Welcome! This House of Switzerland is your house. A great platform for inspiring discussions in a warm atmosphere, even though we're hosted in an ice rink!

I am pleased to welcome you to the fourth edition of the Geneva Day, which aims to connect international leaders at the WEF with Geneva-based global governance institutions.

I look forward to discussing with you nothing less than: How International Geneva can keep pace with the quantum revolution

And revolution is indeed the right word: Quantum computing holds the power to radically change humanity's relationship with its environment, and the way we communicate and process information. It has the potential to transform industries and societies.

This "physics of small things"­ – the quantum bits ­– is already embracing our daily lives, thanks to the performance of incredibly powerful machines.
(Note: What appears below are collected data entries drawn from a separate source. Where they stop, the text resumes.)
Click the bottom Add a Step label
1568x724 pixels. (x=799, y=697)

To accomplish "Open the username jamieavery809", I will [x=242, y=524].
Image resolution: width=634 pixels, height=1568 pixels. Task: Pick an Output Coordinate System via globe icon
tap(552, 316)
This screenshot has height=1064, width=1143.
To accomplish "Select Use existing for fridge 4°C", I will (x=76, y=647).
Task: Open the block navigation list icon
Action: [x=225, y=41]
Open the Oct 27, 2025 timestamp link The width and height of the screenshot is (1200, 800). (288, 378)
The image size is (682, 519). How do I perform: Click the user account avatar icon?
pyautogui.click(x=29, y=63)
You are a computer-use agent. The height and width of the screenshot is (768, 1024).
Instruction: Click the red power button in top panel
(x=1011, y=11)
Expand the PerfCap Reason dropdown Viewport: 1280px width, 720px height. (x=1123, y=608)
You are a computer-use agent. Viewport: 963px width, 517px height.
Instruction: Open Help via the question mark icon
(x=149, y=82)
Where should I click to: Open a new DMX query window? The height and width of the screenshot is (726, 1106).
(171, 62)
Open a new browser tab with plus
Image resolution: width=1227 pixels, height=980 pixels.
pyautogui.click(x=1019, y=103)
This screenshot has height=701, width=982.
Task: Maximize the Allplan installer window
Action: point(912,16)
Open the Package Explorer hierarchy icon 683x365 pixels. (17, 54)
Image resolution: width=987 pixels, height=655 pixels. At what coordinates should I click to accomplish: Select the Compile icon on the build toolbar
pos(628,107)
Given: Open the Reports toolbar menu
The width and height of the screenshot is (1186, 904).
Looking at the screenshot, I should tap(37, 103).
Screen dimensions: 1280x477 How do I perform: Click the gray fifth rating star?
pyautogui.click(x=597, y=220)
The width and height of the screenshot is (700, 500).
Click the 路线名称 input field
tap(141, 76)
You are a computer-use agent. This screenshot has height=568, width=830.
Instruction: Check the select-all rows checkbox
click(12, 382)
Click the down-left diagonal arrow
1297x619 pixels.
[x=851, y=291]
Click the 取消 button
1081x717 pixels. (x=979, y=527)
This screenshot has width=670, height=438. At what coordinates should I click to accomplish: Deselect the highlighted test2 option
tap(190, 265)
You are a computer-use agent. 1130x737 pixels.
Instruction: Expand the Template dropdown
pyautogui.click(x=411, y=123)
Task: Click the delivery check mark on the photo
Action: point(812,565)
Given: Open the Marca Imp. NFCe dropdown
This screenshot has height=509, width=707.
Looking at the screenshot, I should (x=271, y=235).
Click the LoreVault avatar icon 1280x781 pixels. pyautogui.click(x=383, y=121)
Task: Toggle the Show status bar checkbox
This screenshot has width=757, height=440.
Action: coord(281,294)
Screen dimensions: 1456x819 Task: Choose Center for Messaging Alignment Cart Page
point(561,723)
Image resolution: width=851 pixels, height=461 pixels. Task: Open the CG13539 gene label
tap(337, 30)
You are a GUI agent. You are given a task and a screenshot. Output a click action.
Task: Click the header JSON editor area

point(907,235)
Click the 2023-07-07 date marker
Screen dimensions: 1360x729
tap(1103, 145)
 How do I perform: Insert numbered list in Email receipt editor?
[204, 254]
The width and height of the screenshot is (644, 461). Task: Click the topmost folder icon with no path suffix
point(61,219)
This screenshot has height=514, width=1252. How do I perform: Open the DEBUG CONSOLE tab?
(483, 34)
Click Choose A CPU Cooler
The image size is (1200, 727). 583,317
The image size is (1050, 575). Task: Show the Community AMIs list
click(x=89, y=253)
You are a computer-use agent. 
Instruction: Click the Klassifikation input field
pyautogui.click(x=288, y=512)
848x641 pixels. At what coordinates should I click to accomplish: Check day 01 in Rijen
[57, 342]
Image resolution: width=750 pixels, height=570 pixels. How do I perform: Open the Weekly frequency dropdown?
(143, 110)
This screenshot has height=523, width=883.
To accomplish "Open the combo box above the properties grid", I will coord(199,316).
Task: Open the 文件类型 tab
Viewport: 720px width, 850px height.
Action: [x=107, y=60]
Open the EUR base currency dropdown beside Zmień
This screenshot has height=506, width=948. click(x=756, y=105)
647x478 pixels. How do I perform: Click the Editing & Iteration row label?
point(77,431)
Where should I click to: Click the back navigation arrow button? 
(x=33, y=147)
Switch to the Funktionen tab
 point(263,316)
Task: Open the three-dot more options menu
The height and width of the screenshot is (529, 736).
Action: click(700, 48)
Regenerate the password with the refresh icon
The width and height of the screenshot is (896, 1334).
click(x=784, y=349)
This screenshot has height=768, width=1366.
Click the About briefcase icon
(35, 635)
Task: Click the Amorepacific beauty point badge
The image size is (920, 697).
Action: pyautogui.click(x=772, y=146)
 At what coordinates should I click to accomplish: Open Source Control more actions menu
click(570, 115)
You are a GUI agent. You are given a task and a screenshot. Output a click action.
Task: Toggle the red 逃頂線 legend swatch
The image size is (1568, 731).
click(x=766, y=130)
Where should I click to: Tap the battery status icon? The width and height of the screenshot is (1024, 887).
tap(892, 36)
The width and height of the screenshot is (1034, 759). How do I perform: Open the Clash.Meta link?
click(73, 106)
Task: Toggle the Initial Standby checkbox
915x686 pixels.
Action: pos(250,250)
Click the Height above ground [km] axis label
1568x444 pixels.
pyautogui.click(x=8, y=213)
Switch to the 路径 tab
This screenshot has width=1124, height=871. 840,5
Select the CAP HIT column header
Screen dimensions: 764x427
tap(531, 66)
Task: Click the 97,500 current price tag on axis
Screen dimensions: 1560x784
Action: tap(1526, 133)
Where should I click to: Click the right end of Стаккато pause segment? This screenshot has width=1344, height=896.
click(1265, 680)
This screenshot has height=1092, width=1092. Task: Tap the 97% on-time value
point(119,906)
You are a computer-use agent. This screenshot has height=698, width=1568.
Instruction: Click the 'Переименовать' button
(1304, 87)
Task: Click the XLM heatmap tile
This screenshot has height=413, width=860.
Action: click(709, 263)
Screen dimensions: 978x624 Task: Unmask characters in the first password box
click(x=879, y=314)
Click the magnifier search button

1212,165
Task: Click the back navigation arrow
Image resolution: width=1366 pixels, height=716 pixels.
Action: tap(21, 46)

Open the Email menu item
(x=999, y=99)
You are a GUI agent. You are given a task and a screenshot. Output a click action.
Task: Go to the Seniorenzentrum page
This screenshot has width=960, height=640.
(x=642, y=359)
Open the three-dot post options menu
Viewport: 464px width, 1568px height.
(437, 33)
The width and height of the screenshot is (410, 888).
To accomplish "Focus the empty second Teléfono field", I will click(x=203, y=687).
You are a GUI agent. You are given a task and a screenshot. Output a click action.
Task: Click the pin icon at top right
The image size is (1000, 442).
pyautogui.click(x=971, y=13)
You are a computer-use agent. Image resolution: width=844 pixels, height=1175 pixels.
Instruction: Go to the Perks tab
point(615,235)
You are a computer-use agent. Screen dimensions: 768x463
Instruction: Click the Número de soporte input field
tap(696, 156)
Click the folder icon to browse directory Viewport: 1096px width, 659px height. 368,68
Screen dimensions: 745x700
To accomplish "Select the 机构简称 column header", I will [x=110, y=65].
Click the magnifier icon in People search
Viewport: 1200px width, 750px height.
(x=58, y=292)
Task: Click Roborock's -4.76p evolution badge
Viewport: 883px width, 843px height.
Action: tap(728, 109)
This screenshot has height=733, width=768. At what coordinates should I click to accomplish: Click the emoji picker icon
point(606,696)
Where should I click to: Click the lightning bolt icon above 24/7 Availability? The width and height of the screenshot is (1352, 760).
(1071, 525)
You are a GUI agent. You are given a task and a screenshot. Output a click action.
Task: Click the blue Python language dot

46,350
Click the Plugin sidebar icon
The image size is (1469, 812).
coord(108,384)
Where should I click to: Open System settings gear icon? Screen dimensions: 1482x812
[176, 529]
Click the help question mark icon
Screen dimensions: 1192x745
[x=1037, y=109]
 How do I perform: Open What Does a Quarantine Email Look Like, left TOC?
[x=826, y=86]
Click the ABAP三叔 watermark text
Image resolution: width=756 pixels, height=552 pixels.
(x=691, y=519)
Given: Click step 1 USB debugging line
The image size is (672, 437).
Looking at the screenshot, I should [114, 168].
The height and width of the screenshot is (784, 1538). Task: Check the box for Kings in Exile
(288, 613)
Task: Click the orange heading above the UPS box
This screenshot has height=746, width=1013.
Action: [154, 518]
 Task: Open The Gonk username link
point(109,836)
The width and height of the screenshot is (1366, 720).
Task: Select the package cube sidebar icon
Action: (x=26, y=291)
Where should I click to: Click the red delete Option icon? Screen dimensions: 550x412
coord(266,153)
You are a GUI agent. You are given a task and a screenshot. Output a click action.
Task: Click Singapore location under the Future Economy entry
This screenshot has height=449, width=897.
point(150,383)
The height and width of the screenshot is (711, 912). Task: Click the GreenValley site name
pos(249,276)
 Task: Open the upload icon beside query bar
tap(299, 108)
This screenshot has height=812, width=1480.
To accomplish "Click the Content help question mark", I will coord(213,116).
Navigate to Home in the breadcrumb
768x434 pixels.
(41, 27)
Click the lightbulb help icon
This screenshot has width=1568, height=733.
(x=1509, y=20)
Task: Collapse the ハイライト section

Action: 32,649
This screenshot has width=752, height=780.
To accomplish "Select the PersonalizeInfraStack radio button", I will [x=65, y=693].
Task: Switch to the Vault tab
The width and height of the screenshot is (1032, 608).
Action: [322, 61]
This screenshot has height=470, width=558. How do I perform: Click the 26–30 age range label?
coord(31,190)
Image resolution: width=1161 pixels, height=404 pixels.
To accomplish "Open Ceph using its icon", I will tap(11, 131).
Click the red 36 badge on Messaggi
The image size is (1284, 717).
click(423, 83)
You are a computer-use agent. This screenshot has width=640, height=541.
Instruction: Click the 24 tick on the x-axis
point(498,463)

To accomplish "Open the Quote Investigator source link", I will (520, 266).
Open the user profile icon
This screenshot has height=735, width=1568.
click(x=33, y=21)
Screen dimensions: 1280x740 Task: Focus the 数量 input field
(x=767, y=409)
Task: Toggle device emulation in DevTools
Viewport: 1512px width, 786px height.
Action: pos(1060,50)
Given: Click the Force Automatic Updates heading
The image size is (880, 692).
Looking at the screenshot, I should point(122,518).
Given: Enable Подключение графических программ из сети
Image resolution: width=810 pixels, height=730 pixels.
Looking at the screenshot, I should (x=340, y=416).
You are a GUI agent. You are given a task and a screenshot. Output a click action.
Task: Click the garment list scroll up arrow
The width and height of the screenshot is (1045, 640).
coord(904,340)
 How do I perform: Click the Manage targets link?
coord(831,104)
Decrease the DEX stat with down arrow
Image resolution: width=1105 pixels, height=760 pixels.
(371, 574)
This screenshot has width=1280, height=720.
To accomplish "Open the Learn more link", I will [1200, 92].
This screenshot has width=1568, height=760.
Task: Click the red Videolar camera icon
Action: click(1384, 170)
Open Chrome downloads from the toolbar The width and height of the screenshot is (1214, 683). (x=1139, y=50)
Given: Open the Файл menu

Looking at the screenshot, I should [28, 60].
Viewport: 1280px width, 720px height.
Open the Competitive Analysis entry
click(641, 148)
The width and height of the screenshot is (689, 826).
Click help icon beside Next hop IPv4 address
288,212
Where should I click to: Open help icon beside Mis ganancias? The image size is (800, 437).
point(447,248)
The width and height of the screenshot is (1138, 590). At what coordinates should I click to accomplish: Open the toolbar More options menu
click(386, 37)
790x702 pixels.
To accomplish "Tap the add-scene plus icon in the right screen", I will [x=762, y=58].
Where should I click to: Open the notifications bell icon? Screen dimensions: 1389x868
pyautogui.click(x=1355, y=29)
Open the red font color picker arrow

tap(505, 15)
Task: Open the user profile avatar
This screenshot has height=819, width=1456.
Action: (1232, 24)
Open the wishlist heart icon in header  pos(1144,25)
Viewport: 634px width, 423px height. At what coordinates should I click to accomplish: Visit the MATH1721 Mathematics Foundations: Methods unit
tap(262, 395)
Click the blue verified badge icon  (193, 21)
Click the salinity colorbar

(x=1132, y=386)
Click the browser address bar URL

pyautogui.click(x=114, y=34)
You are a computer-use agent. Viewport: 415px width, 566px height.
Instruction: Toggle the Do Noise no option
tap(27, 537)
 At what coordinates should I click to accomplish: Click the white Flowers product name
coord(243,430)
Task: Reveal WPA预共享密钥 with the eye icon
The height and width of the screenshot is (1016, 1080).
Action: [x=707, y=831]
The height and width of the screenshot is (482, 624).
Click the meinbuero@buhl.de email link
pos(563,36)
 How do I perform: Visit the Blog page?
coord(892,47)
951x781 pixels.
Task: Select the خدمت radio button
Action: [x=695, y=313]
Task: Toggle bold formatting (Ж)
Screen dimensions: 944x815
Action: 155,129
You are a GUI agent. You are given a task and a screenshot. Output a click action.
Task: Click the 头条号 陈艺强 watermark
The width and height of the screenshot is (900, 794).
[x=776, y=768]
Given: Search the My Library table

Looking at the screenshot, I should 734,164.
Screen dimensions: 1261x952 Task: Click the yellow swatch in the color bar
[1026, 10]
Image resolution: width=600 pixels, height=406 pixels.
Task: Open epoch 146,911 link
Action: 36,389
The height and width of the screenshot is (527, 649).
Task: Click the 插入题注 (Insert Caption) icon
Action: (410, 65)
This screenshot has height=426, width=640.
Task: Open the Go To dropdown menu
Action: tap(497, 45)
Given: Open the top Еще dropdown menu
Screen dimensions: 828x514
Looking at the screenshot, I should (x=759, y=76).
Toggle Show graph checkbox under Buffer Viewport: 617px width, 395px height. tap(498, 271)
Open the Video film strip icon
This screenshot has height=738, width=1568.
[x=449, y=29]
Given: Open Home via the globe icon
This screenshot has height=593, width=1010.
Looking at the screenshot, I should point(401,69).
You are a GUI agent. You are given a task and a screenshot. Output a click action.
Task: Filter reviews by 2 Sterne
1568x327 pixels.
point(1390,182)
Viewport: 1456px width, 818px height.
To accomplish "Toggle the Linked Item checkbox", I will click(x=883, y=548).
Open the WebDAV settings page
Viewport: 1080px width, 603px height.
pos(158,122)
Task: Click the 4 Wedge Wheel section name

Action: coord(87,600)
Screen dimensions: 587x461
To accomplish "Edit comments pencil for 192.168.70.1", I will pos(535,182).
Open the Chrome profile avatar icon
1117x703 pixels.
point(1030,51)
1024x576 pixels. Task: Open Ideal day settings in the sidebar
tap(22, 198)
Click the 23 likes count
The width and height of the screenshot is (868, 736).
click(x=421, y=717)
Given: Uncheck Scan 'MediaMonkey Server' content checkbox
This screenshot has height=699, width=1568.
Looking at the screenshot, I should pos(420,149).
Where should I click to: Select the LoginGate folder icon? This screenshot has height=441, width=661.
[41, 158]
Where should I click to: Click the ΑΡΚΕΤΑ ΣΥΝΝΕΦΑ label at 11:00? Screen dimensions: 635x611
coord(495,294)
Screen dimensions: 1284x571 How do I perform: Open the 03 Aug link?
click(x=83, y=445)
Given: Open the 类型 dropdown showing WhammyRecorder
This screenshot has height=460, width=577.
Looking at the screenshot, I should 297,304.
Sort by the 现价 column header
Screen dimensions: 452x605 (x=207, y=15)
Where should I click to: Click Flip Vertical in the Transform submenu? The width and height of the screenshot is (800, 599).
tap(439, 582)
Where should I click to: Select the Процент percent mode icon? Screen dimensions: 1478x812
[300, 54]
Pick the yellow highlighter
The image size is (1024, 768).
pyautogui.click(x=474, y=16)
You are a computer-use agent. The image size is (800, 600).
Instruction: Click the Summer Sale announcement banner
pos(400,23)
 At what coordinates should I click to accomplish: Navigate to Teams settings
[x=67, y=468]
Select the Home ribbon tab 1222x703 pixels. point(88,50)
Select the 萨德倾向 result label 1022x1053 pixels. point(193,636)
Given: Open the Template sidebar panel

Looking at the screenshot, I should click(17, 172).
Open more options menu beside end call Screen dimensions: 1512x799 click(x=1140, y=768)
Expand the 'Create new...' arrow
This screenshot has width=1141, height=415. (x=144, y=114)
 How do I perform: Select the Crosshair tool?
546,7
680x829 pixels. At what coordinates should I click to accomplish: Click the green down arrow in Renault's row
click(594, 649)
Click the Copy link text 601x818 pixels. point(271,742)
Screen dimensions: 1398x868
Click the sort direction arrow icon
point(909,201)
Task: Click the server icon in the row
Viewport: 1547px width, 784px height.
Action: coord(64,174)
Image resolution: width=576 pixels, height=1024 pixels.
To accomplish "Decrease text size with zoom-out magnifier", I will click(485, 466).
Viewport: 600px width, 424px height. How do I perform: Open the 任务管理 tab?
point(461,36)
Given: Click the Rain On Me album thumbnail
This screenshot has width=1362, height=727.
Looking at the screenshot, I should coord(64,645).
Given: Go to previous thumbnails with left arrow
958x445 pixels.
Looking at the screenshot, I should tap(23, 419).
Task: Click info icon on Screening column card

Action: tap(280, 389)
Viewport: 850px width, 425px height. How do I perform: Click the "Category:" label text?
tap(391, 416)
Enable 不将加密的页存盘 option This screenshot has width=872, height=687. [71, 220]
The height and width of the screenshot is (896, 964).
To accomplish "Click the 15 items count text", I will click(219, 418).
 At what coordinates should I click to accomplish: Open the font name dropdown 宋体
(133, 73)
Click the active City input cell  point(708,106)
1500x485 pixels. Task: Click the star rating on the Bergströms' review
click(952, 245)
What was once considered science fiction is now our new reality!

Quantum computers are expected to solve 'hard' computational problems, which in turn could help develop new drugs, fight antibiotic resistance, or produce batteries with very high energy density.

These results are promising. This is the reason why quantum computing is currently the focus of massive public and private investment worldwide: The ones controlling the most powerful quantum technologies will have a comparative advantage.

We must be aware that this could also radically change the balance of power between the world's states and economies.

And this is why we have to actively participate in shaping new rules for this new game.

Furthermore, the world of Quantum and qubits still holds many secrets – perhaps a little less for you here, who are immersed in this technological field – still mysterious to the general public.

Many secrets, that stay behind many challenges.

This session will focus on the main one: the 'Quantum for all' challenge. In other words, how to prepare the global community and ourselves for a human-centred and thus inclusive use of quantum computing.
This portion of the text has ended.